■ Records provided
===============
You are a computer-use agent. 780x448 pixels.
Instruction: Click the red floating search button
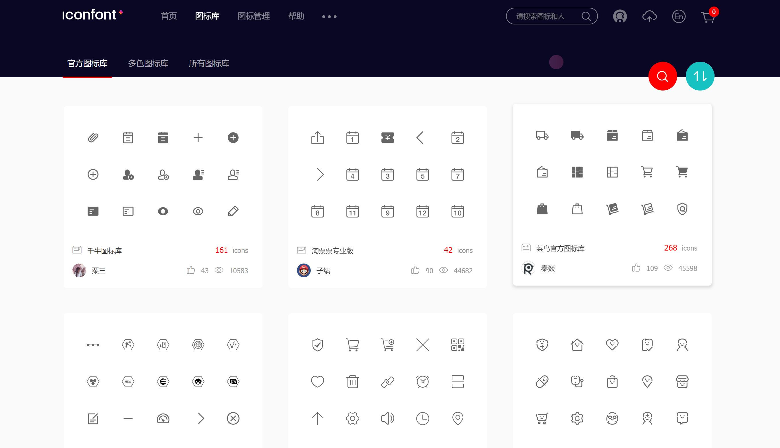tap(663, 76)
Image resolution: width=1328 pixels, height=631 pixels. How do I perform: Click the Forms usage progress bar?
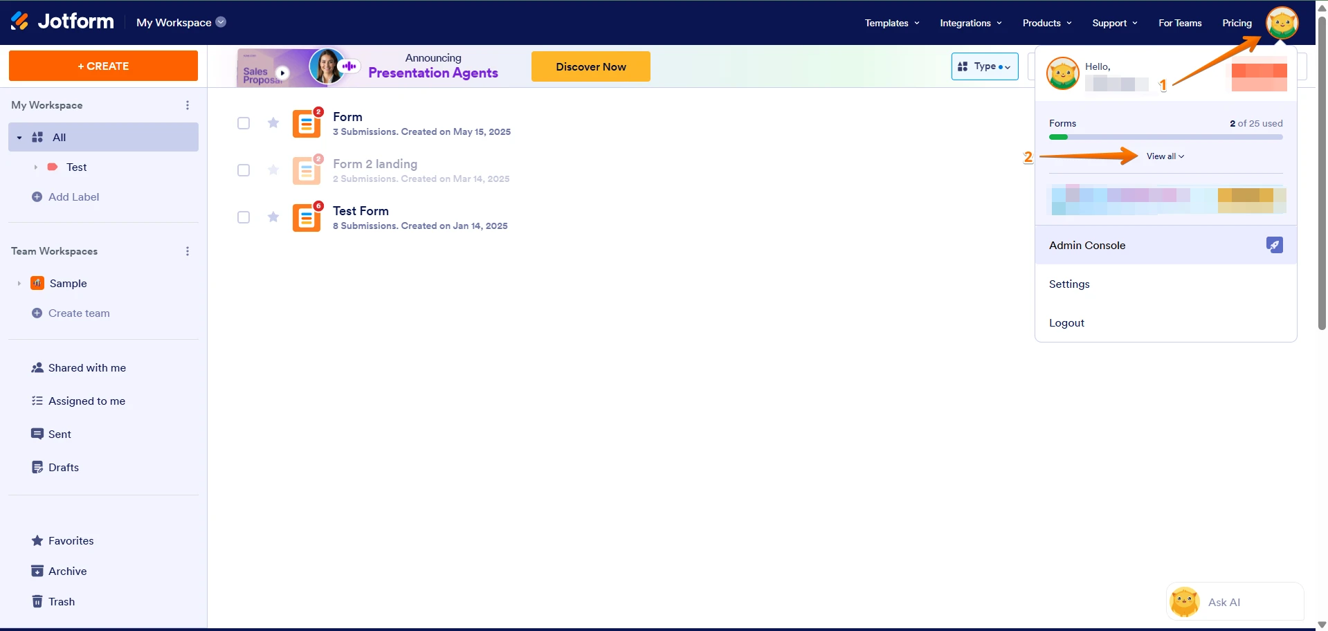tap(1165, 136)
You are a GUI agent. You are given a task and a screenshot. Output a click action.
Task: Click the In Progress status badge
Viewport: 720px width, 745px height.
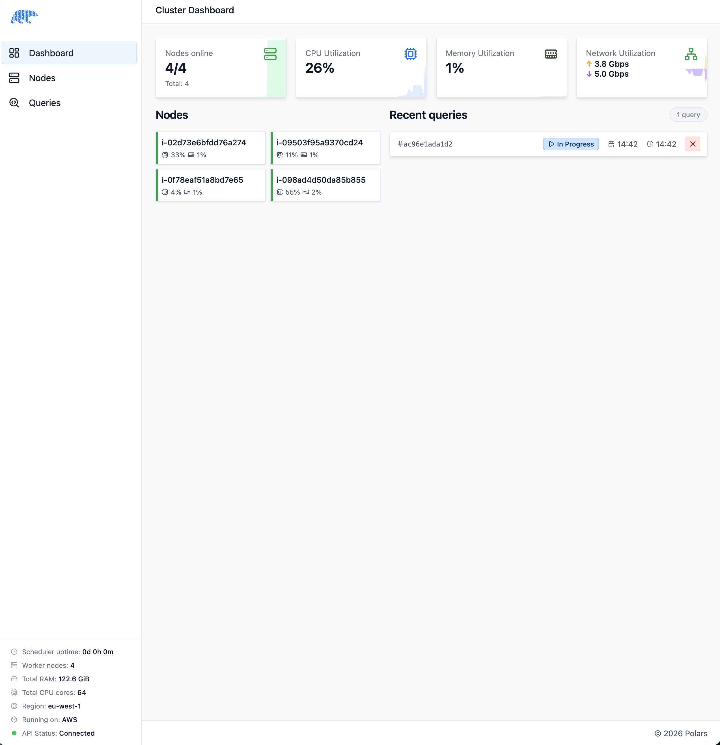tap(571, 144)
===============
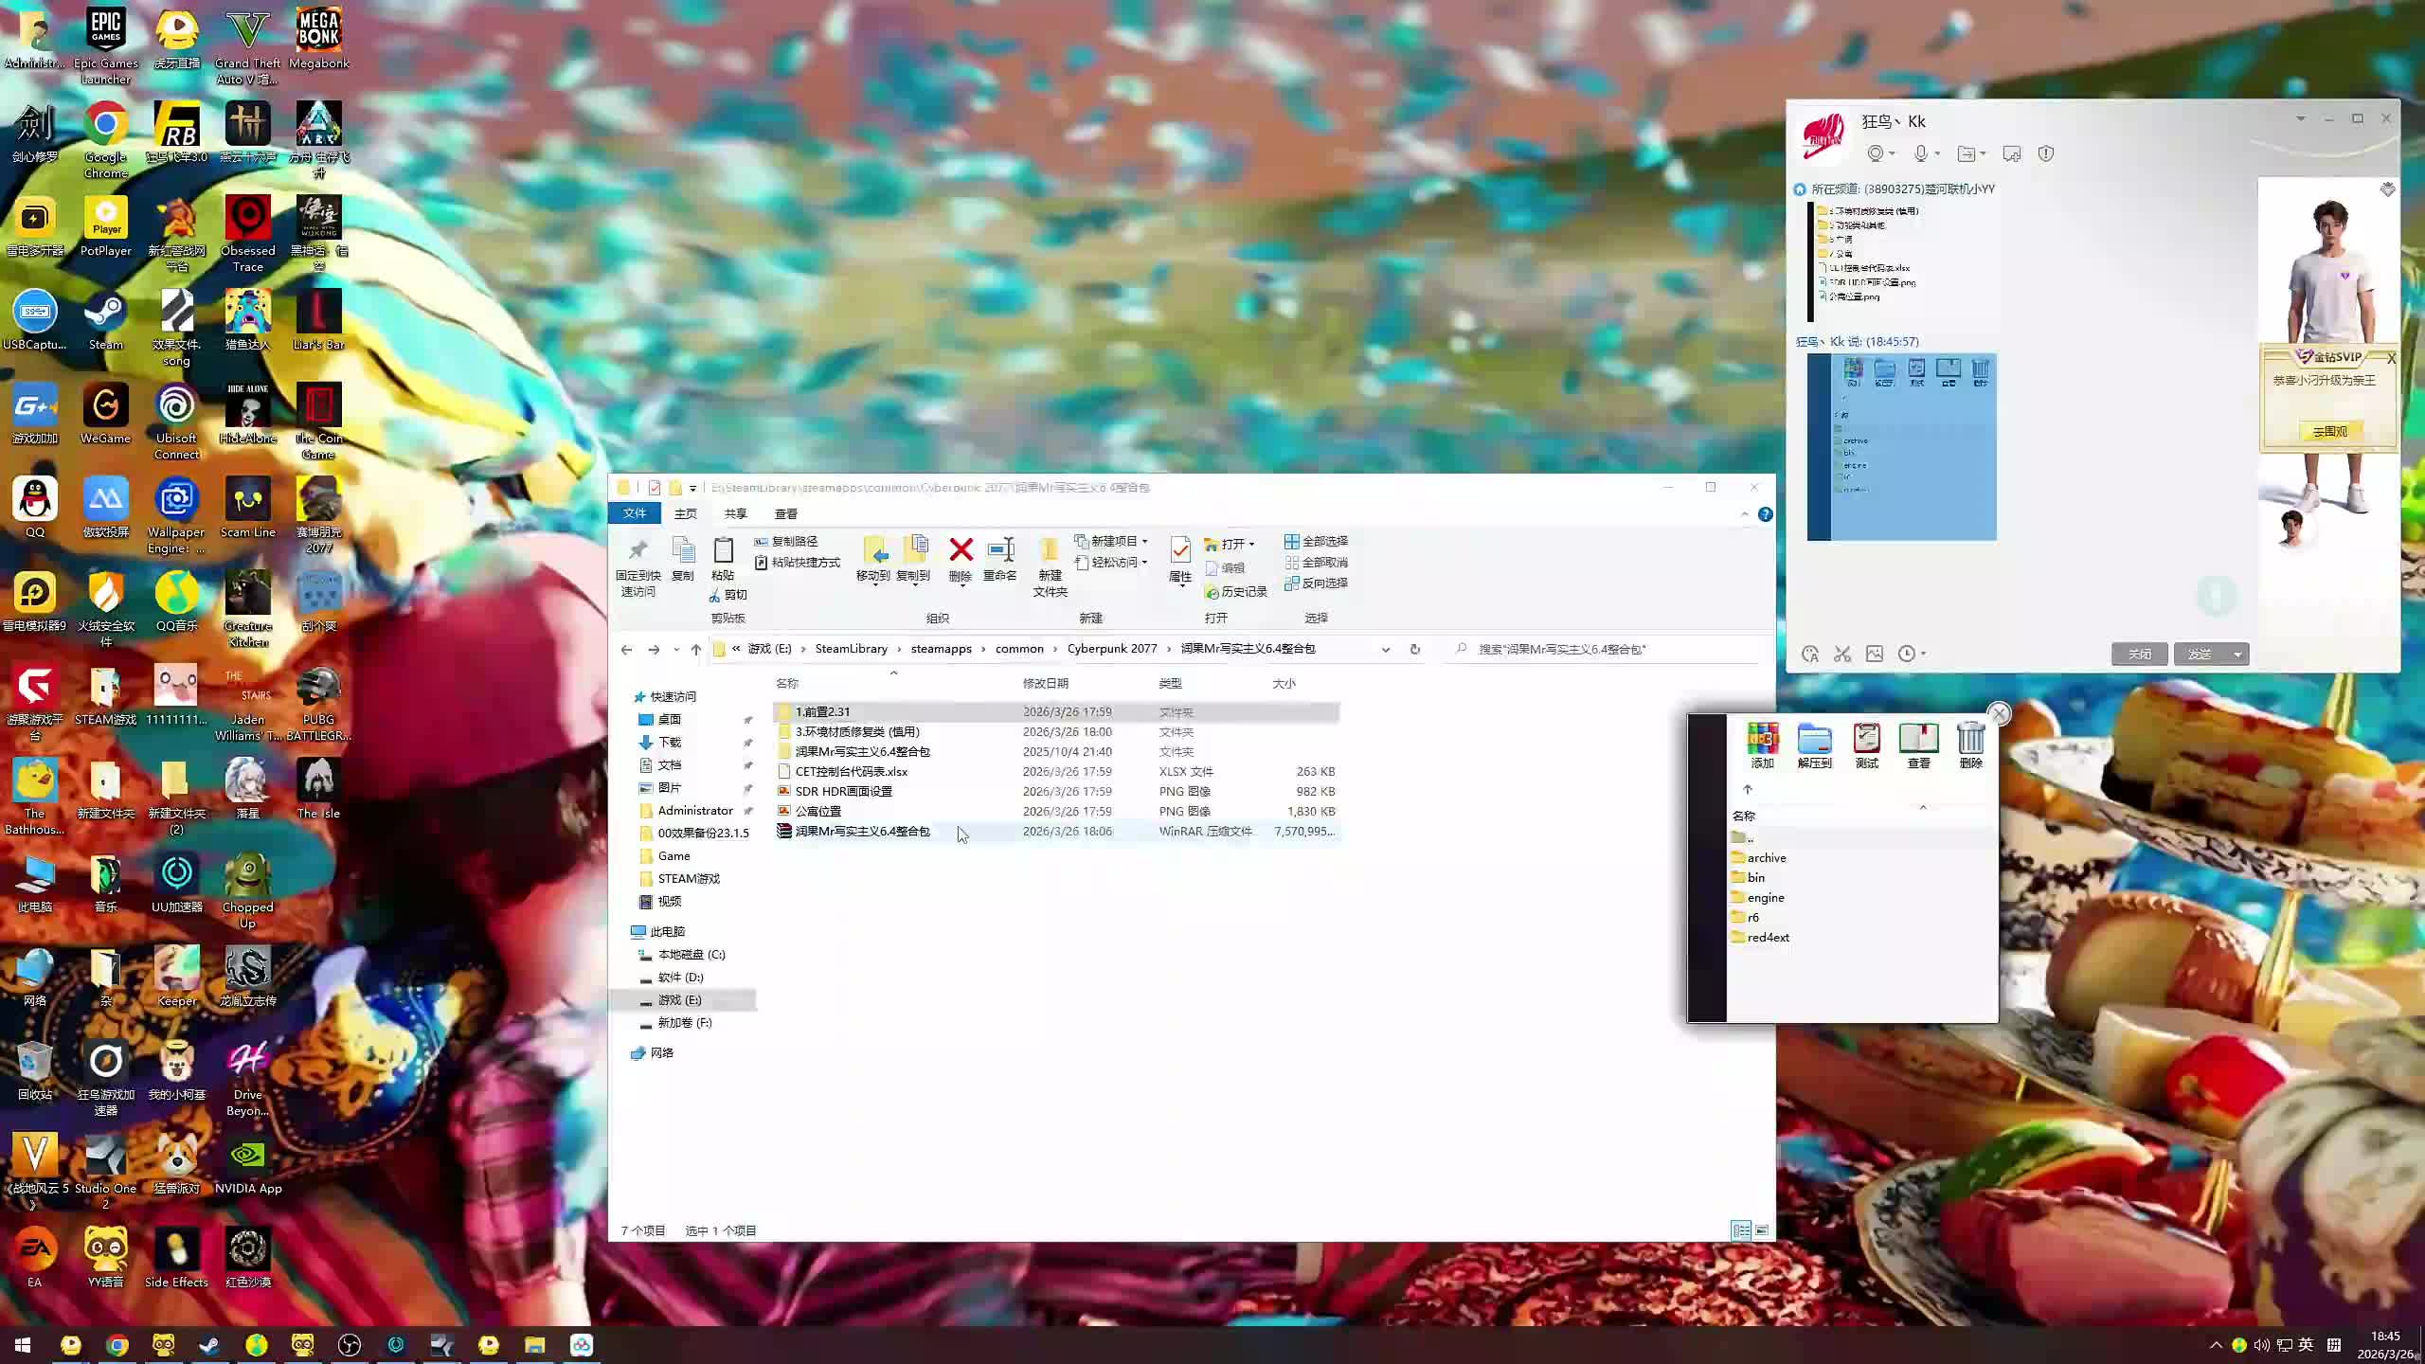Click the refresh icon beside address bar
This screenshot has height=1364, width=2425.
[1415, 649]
===============
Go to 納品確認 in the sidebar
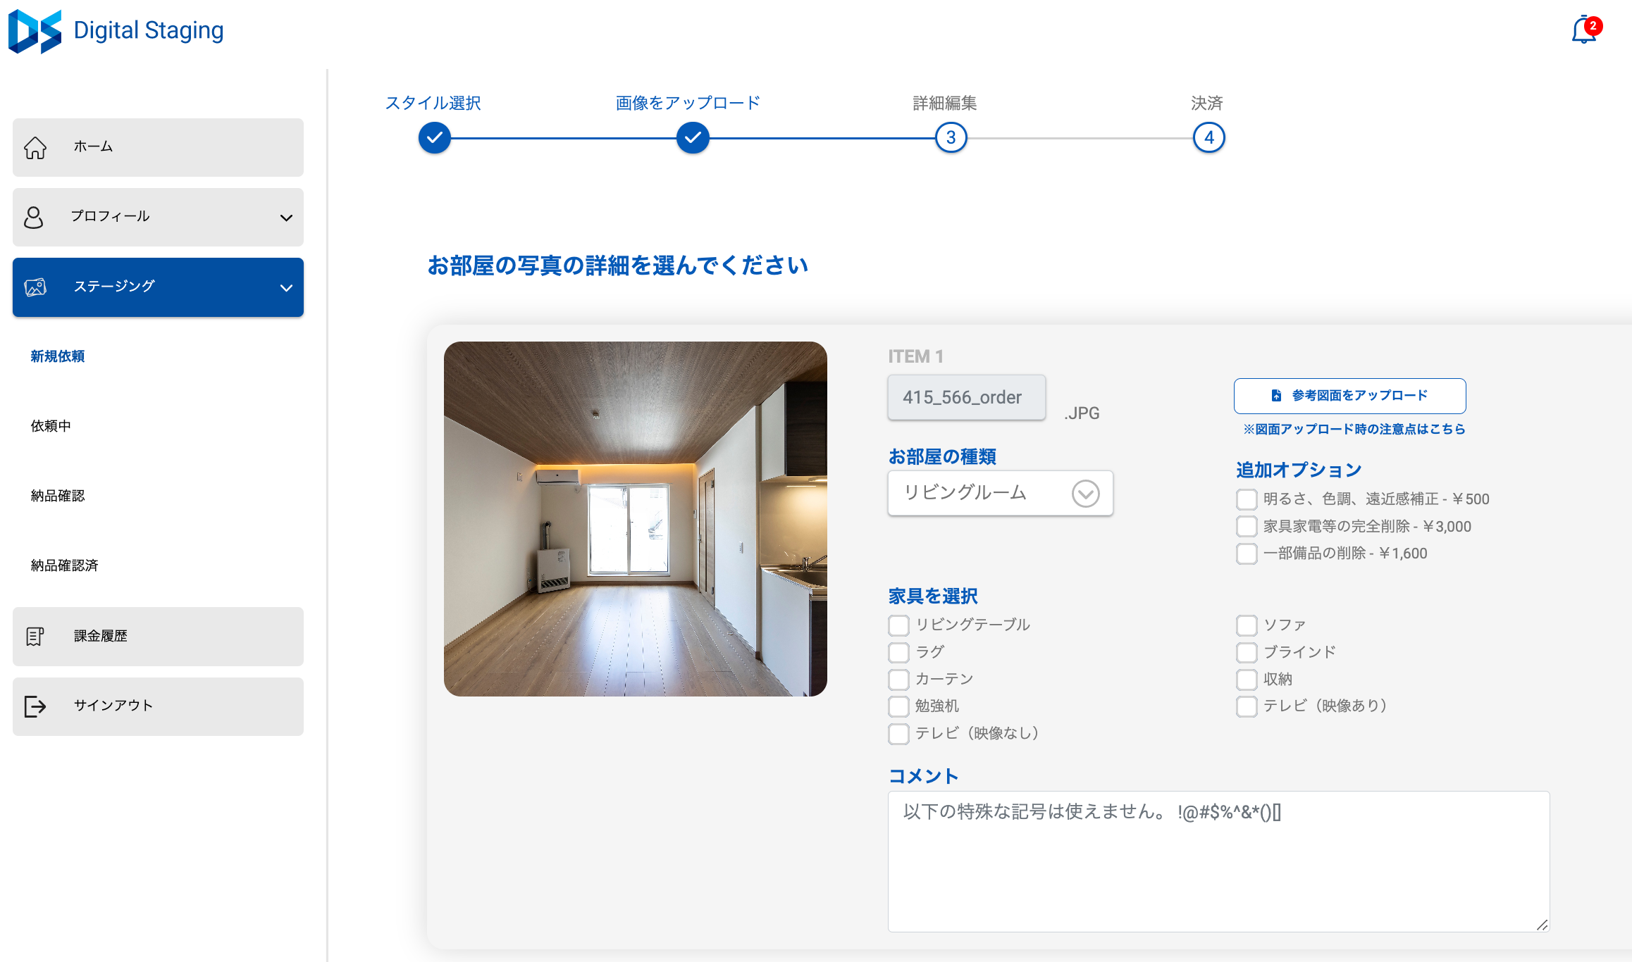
===============
■ Required work
Write out exactly the run of lines above that starts at the line containing "You are a computer-use agent. 780x448 pixels." and ends at the line containing "Task: Click the In Progress status badge". Include both, and leave the pictures out.

■ Solution for this exercise
You are a computer-use agent. 780x448 pixels.
Instruction: Click the red floating search button
tap(663, 76)
Image resolution: width=1328 pixels, height=631 pixels. How do I perform: Click the Forms usage progress bar?
tap(1165, 136)
You are a GUI agent. You are given a task and a screenshot. Output a click action.
Task: Click the In Progress status badge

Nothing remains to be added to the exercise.